- Your objective: Using the data beneath this instruction, retype only the lines from the one that contains "Open AUTOMOTIVE 4.0 three-dot menu" down to the one that contains "The image size is (2090, 1154).", both included, exactly as they appear.

- Listed entries:
------------

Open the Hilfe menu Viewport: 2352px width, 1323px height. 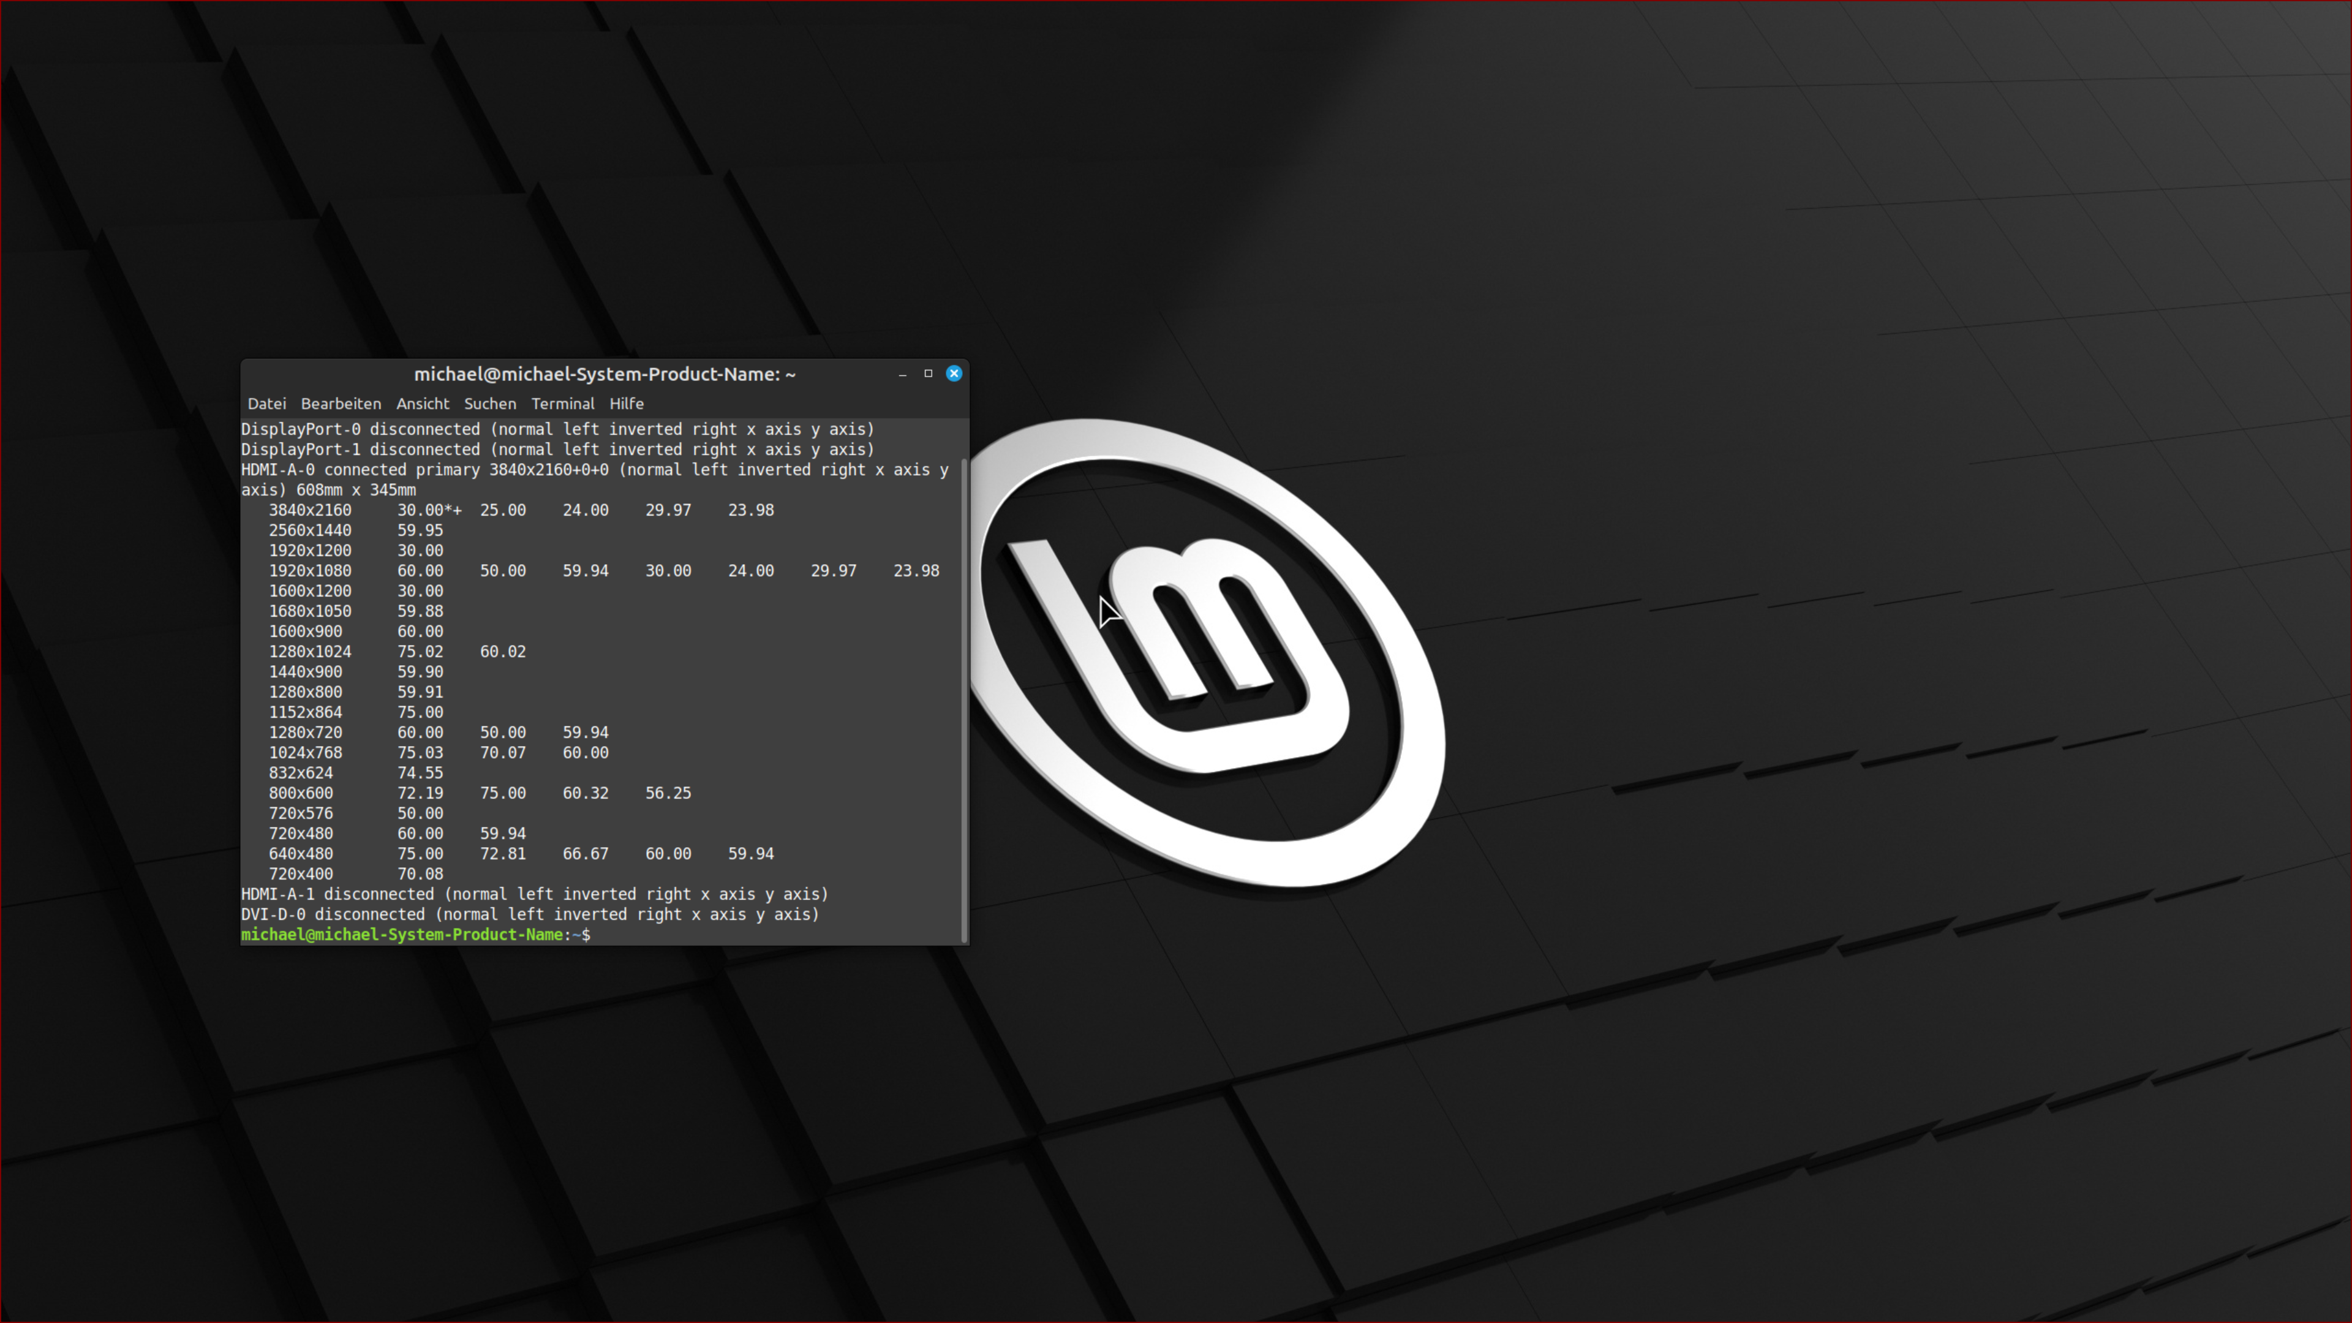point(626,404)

------------

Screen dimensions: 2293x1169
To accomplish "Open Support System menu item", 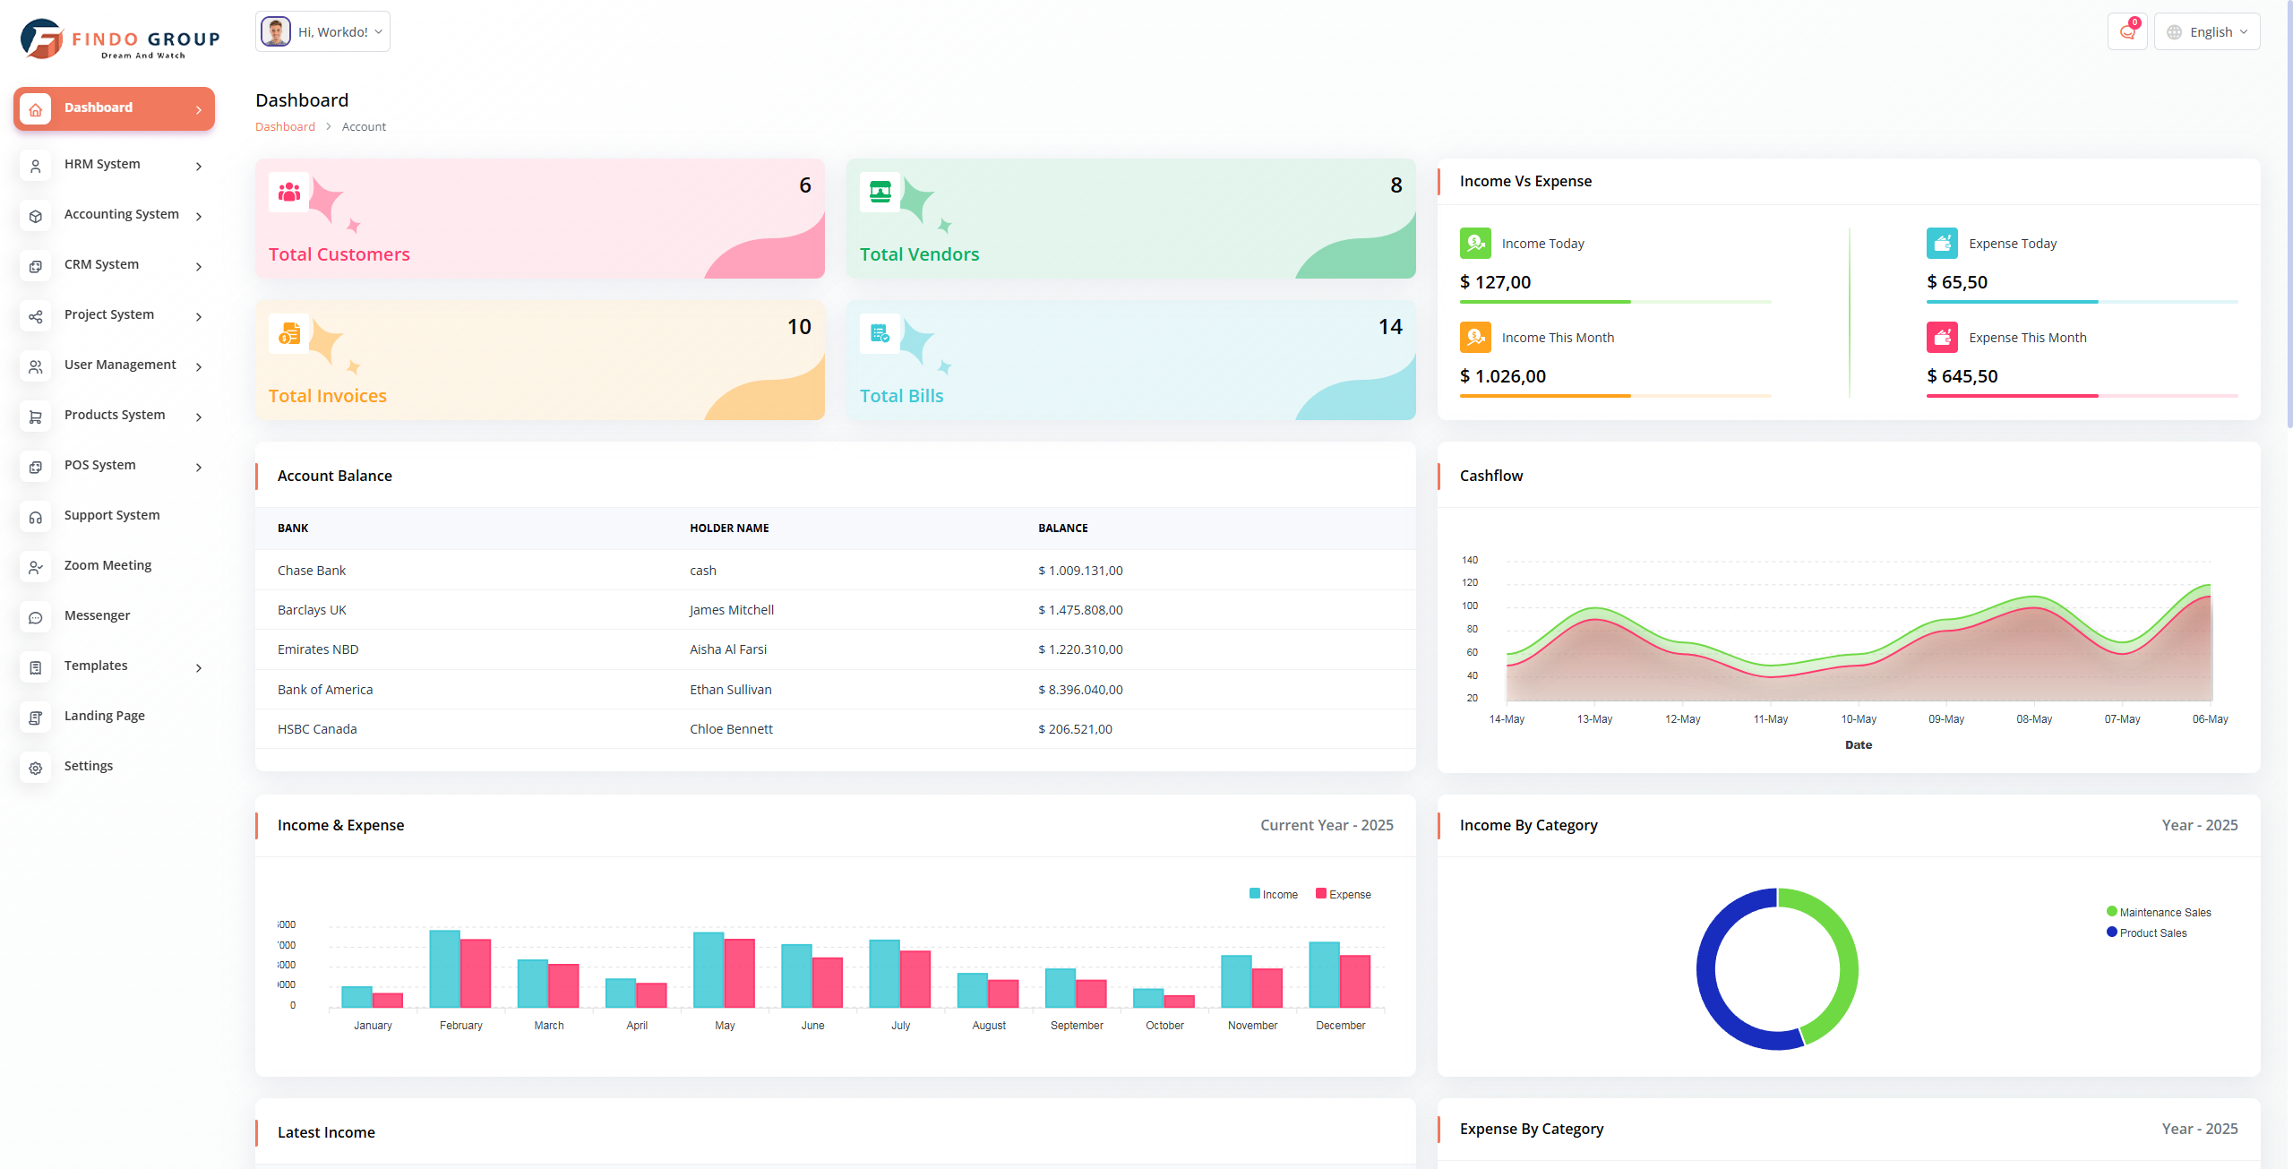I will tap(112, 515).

------------

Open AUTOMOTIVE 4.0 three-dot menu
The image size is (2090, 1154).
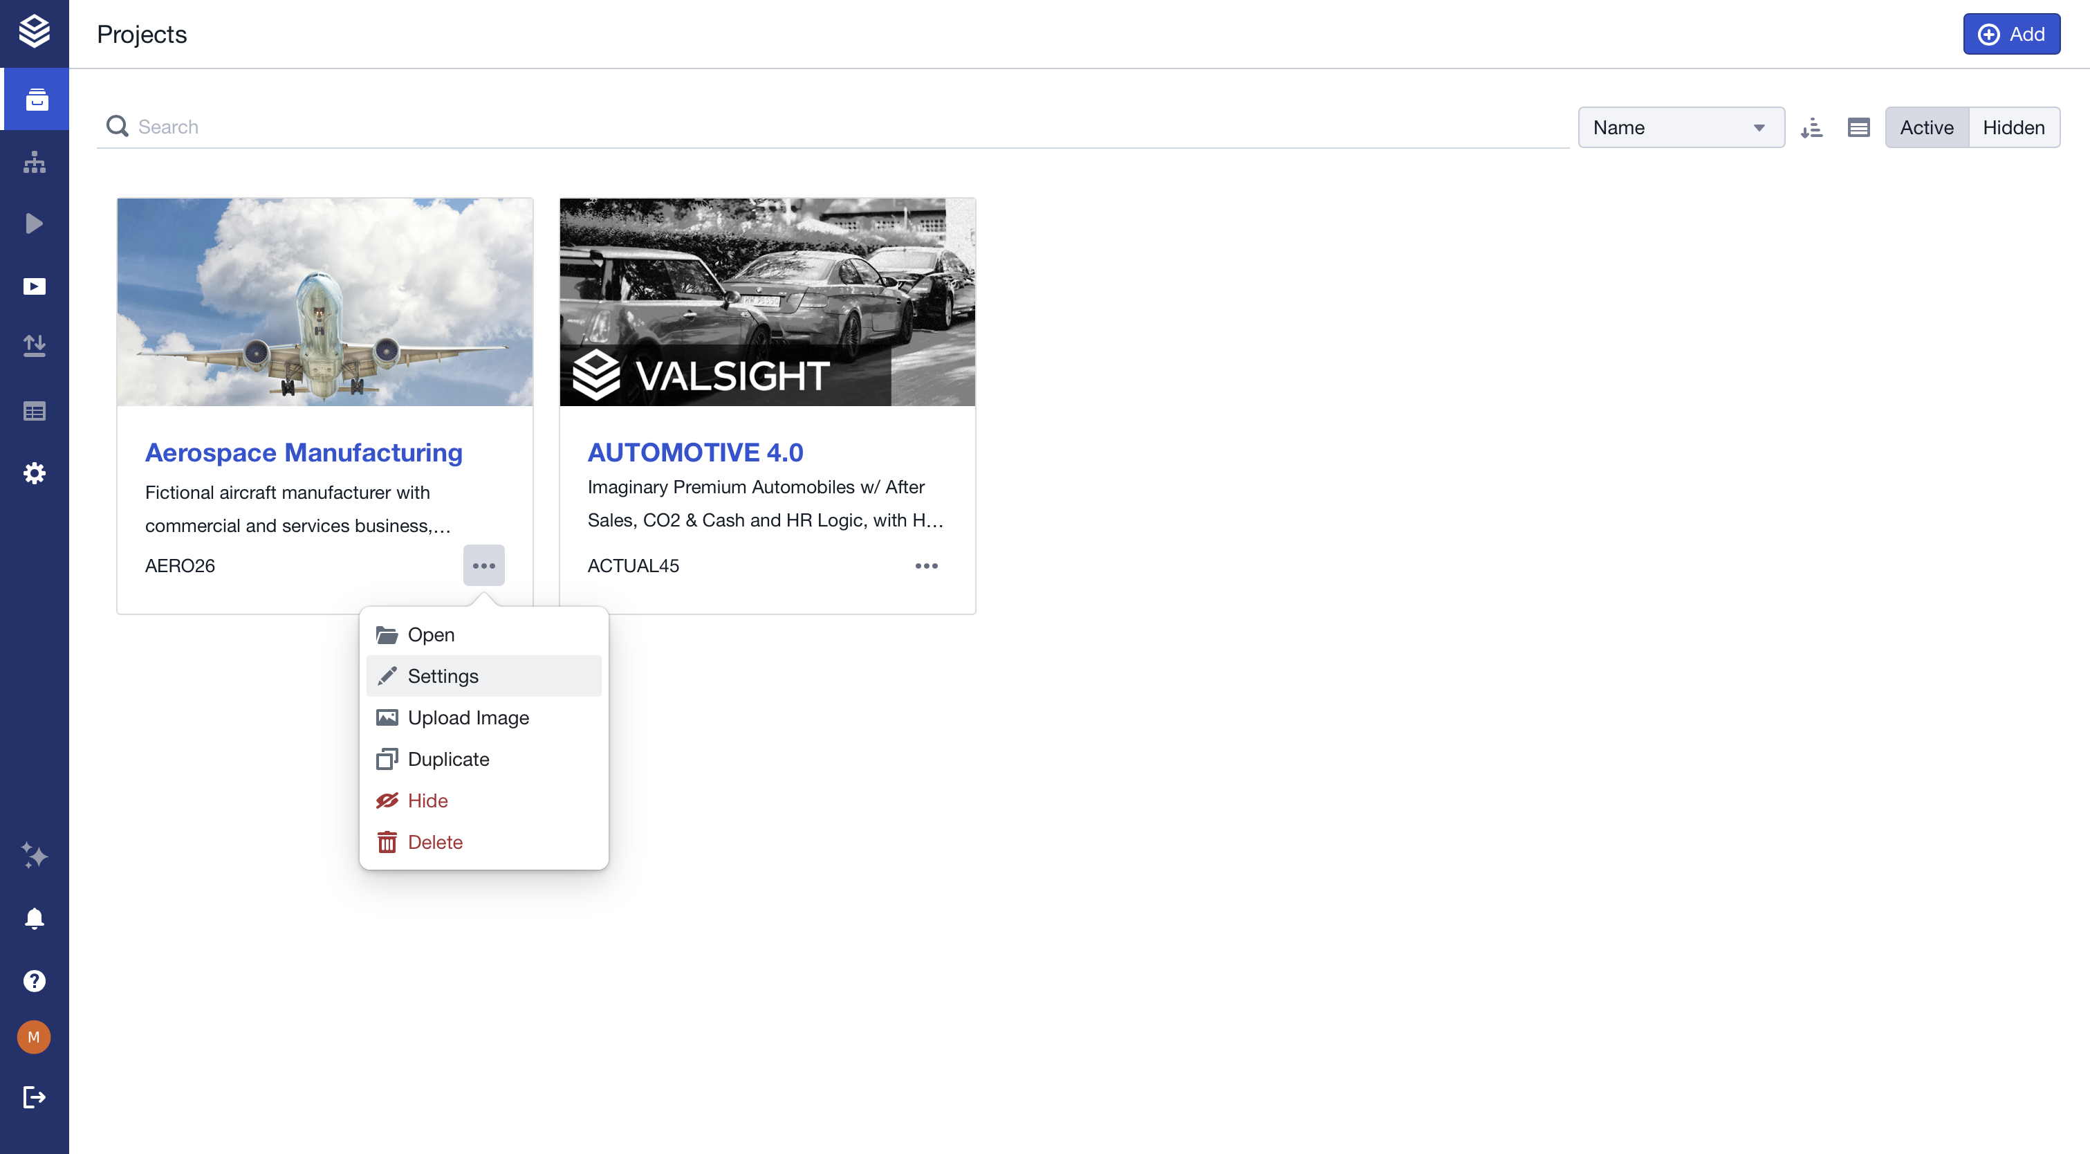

------------

- Exercise solution:
Open AUTOMOTIVE 4.0 three-dot menu
The image size is (2090, 1154).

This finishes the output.